Gynaecological issues concern all women. For those battling with a diagnosis of breast cancer, this is even more important. Dr Sumayya Ebrahim addresses the gynaecological consequences of breast cancer treatments providing current and relevant information aimed at helping patients, care-givers, loved ones and partners.
In the past breast cancer mainly affected older women already in their menopause. It is now not uncommon for breast cancer to be diagnosed in much younger women who are still of childbearing age.
The likelihood of a woman becoming temporarily or permanently menopausal as a result of treatment depends mostly on her age and the type of treatment. Current breast cancer treatments involve surgery, radiation, chemotherapy and anti-oestrogen treatment (e.g. Cyclophosphamide, Tamoxifen and Aromadex). These are used in various combinations depending on the age of the patient and the stage of the disease.
Cyclophosphomide (used in most chemo therapy regimens for women with hormonal receptive cancer) is considered highly toxic to the ovaries. Studies show that 15% of 35-year-old, 40% of 40-year-old and 75% of 45-year-old women were menopausal one year after this type of therapy. If Tamoxifen is also used the risk of menopause increases.
So, women under 40 tend to lose their menstruation temporarily.

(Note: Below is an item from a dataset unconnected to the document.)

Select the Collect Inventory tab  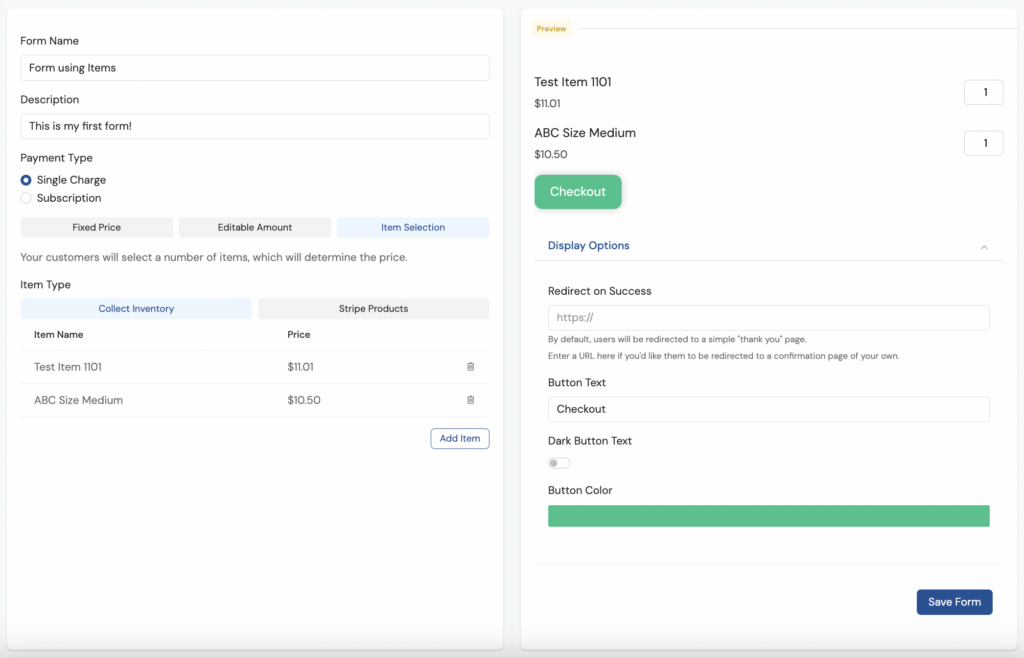point(136,308)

But menopause seems to happen sooner in women over 40 and is less likely to be reversible.
What are the symptoms of menopause?
The early and immediate symptoms are: – hot flushes – irritability – heart palpitations – insomnia – inability to concentrate – forgetfulness – amenorrhea (absence of a period) – headaches – depression – weight gain – joint pain – decreased sex drive.
These symptoms are often the ones that lead women to seek medical attention. The cancer diagnosis and treatment can cause many of the same symptoms and this can be confusing. If you are unsure as to the cause of your symptoms you must discuss it with your supervising doctor.
How can these symptoms be treated safely?
Hormone Replacement Therapy (HRT) is not generally recommended for breast cancer survivors. This is mainly because of concerns that the cancer will worsen or that cancer could recur. Alternatives to HRT have to be the first line of treatment such as Dixirit for hot flushes; antidepressants for anxiety, depression and mood swings; gingko biloba for forgetfulness and loss of concentration and paracetamol-based painkillers for headaches.
These are just some examples of treatment options. Most of these require prescriptions. Always discuss your symptoms with your oncologist or gynaecologist. They may have other useful non-medical suggestions.